▶ [Task to carry out]:
Each record that follows is to be output in full, precisely as written.

▶ [Excerpted records]:
________________________________________

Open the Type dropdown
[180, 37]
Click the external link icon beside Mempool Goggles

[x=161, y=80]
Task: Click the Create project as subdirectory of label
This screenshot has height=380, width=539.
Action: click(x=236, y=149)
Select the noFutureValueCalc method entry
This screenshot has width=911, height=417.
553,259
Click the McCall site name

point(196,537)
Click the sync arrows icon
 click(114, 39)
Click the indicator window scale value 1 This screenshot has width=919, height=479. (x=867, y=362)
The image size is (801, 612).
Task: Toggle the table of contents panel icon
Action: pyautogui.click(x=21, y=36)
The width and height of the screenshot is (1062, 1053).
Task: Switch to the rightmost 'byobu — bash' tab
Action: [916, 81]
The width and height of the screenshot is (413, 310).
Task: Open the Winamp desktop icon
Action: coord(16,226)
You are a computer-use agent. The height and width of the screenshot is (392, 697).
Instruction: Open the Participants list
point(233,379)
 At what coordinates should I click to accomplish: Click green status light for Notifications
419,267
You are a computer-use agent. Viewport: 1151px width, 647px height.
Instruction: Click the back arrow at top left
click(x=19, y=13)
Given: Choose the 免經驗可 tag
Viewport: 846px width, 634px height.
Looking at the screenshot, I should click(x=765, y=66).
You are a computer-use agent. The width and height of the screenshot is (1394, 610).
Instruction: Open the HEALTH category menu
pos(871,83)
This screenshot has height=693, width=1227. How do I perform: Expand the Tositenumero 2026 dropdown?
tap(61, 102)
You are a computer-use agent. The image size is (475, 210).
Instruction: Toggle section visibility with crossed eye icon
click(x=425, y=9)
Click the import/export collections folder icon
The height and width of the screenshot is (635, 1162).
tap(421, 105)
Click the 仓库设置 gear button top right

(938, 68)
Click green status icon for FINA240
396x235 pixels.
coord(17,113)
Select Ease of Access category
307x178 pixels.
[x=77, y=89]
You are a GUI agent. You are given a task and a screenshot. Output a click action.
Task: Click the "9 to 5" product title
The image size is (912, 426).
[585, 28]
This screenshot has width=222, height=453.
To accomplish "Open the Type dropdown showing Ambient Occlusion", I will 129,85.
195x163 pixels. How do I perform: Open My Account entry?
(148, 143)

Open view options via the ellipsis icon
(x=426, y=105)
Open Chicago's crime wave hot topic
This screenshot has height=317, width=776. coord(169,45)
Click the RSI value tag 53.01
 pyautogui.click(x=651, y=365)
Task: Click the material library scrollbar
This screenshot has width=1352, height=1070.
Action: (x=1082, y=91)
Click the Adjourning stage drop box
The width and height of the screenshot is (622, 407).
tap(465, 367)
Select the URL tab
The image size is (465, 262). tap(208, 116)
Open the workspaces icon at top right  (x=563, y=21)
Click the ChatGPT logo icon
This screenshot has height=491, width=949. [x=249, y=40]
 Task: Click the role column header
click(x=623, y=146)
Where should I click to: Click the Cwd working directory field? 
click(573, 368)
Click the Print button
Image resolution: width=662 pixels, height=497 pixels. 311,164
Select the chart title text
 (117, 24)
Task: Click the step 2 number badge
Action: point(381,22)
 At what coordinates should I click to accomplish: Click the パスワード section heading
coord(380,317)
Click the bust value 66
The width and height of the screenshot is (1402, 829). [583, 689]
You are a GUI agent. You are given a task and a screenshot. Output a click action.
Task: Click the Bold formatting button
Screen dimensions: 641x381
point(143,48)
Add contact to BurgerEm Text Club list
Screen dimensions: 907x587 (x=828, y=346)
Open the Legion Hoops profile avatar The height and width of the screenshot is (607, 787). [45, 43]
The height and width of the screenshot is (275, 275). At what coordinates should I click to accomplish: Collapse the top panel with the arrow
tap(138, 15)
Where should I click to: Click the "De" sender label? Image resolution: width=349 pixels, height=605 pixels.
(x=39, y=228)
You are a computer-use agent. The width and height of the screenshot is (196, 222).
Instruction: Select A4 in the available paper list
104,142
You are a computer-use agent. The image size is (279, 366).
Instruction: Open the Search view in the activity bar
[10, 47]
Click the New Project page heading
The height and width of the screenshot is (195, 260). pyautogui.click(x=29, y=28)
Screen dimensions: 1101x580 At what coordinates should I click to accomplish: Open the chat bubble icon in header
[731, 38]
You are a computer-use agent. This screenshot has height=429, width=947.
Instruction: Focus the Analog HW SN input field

________________________________________

▶ [Exercise answer]:
Open the Type dropdown
[180, 37]
Click the external link icon beside Mempool Goggles

[x=161, y=80]
Task: Click the Create project as subdirectory of label
This screenshot has height=380, width=539.
Action: click(x=236, y=149)
Select the noFutureValueCalc method entry
This screenshot has width=911, height=417.
553,259
Click the McCall site name

point(196,537)
Click the sync arrows icon
 click(114, 39)
Click the indicator window scale value 1 This screenshot has width=919, height=479. (x=867, y=362)
The image size is (801, 612).
Task: Toggle the table of contents panel icon
Action: pyautogui.click(x=21, y=36)
The width and height of the screenshot is (1062, 1053).
Task: Switch to the rightmost 'byobu — bash' tab
Action: [916, 81]
The width and height of the screenshot is (413, 310).
Task: Open the Winamp desktop icon
Action: coord(16,226)
You are a computer-use agent. The height and width of the screenshot is (392, 697).
Instruction: Open the Participants list
point(233,379)
 At what coordinates should I click to accomplish: Click green status light for Notifications
419,267
You are a computer-use agent. Viewport: 1151px width, 647px height.
Instruction: Click the back arrow at top left
click(x=19, y=13)
Given: Choose the 免經驗可 tag
Viewport: 846px width, 634px height.
Looking at the screenshot, I should click(x=765, y=66).
You are a computer-use agent. The width and height of the screenshot is (1394, 610).
Instruction: Open the HEALTH category menu
pos(871,83)
This screenshot has height=693, width=1227. How do I perform: Expand the Tositenumero 2026 dropdown?
tap(61, 102)
You are a computer-use agent. The image size is (475, 210).
Instruction: Toggle section visibility with crossed eye icon
click(x=425, y=9)
Click the import/export collections folder icon
The height and width of the screenshot is (635, 1162).
tap(421, 105)
Click the 仓库设置 gear button top right

(938, 68)
Click green status icon for FINA240
396x235 pixels.
coord(17,113)
Select Ease of Access category
307x178 pixels.
[x=77, y=89]
You are a GUI agent. You are given a task and a screenshot. Output a click action.
Task: Click the "9 to 5" product title
The image size is (912, 426).
[585, 28]
This screenshot has width=222, height=453.
To accomplish "Open the Type dropdown showing Ambient Occlusion", I will 129,85.
195x163 pixels. How do I perform: Open My Account entry?
(148, 143)

Open view options via the ellipsis icon
(x=426, y=105)
Open Chicago's crime wave hot topic
This screenshot has height=317, width=776. coord(169,45)
Click the RSI value tag 53.01
 pyautogui.click(x=651, y=365)
Task: Click the material library scrollbar
This screenshot has width=1352, height=1070.
Action: (x=1082, y=91)
Click the Adjourning stage drop box
The width and height of the screenshot is (622, 407).
tap(465, 367)
Select the URL tab
The image size is (465, 262). tap(208, 116)
Open the workspaces icon at top right  (x=563, y=21)
Click the ChatGPT logo icon
This screenshot has height=491, width=949. [x=249, y=40]
 Task: Click the role column header
click(x=623, y=146)
Where should I click to: Click the Cwd working directory field? 
click(573, 368)
Click the Print button
Image resolution: width=662 pixels, height=497 pixels. 311,164
Select the chart title text
 (117, 24)
Task: Click the step 2 number badge
Action: point(381,22)
 At what coordinates should I click to accomplish: Click the パスワード section heading
coord(380,317)
Click the bust value 66
The width and height of the screenshot is (1402, 829). [583, 689]
You are a GUI agent. You are given a task and a screenshot. Output a click action.
Task: Click the Bold formatting button
Screen dimensions: 641x381
point(143,48)
Add contact to BurgerEm Text Club list
Screen dimensions: 907x587 (x=828, y=346)
Open the Legion Hoops profile avatar The height and width of the screenshot is (607, 787). [45, 43]
The height and width of the screenshot is (275, 275). At what coordinates should I click to accomplish: Collapse the top panel with the arrow
tap(138, 15)
Where should I click to: Click the "De" sender label? Image resolution: width=349 pixels, height=605 pixels.
(x=39, y=228)
You are a computer-use agent. The width and height of the screenshot is (196, 222).
Instruction: Select A4 in the available paper list
104,142
You are a computer-use agent. The image size is (279, 366).
Instruction: Open the Search view in the activity bar
[10, 47]
Click the New Project page heading
The height and width of the screenshot is (195, 260). pyautogui.click(x=29, y=28)
Screen dimensions: 1101x580 At what coordinates should I click to accomplish: Open the chat bubble icon in header
[731, 38]
You are a computer-use agent. This screenshot has height=429, width=947.
Instruction: Focus the Analog HW SN input field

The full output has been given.